**What needs to be done**
Return the following from the records below: each line, word for word, starting with the line that contains "Viewport: 1496px width, 930px" and going on through the line that contains "You are a computer-use agent. Screen", with nothing outside that range.
= = = = = = =
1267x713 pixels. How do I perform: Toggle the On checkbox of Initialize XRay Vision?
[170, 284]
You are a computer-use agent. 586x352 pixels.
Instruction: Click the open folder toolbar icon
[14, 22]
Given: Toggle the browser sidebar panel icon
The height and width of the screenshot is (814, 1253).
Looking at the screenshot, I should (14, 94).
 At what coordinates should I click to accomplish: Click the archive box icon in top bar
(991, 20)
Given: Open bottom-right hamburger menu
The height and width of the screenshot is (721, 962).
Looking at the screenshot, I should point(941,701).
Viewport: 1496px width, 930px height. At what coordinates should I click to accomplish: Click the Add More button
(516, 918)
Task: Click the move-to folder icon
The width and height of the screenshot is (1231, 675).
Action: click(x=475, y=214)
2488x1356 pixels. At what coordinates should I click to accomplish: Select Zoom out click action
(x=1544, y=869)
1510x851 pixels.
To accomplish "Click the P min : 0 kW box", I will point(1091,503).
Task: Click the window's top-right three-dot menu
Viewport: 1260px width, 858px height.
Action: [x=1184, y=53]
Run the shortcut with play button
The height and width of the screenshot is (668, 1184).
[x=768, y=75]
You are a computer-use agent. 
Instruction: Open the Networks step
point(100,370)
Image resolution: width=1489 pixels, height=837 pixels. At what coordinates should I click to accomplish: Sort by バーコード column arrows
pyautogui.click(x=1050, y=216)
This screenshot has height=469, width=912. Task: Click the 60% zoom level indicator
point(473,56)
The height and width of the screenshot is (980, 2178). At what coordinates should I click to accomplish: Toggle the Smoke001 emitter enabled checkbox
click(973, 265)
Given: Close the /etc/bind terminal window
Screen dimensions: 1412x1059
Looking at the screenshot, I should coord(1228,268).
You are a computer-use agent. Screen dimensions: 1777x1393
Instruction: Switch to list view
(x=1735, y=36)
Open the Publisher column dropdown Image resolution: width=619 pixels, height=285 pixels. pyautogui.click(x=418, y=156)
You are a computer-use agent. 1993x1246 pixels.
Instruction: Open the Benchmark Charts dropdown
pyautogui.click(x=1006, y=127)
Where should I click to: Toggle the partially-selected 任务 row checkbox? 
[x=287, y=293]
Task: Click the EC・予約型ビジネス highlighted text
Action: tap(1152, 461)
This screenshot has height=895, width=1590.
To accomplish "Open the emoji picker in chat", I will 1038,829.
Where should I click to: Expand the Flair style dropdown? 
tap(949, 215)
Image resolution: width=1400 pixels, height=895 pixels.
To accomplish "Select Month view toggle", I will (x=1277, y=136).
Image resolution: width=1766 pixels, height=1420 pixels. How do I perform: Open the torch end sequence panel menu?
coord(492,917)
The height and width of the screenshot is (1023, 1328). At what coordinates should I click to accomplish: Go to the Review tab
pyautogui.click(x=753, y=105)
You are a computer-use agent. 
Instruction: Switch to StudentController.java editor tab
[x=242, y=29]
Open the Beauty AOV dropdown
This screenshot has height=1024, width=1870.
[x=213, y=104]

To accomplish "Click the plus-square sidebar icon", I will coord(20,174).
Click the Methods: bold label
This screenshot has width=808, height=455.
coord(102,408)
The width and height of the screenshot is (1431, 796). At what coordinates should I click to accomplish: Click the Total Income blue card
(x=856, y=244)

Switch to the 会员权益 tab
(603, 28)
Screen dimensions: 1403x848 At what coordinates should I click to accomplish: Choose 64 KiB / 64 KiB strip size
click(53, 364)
= = = = = = =
**Answer section**
Viewport: 1496px width, 930px height. At what coordinates should I click to accomplish: Click the Add More button
(516, 918)
Task: Click the move-to folder icon
The width and height of the screenshot is (1231, 675).
Action: click(x=475, y=214)
2488x1356 pixels. At what coordinates should I click to accomplish: Select Zoom out click action
(x=1544, y=869)
1510x851 pixels.
To accomplish "Click the P min : 0 kW box", I will point(1091,503).
Task: Click the window's top-right three-dot menu
Viewport: 1260px width, 858px height.
Action: [x=1184, y=53]
Run the shortcut with play button
The height and width of the screenshot is (668, 1184).
[x=768, y=75]
You are a computer-use agent. 
Instruction: Open the Networks step
point(100,370)
Image resolution: width=1489 pixels, height=837 pixels. At what coordinates should I click to accomplish: Sort by バーコード column arrows
pyautogui.click(x=1050, y=216)
This screenshot has height=469, width=912. Task: Click the 60% zoom level indicator
point(473,56)
The height and width of the screenshot is (980, 2178). At what coordinates should I click to accomplish: Toggle the Smoke001 emitter enabled checkbox
click(973, 265)
Given: Close the /etc/bind terminal window
Screen dimensions: 1412x1059
Looking at the screenshot, I should coord(1228,268).
You are a computer-use agent. Screen dimensions: 1777x1393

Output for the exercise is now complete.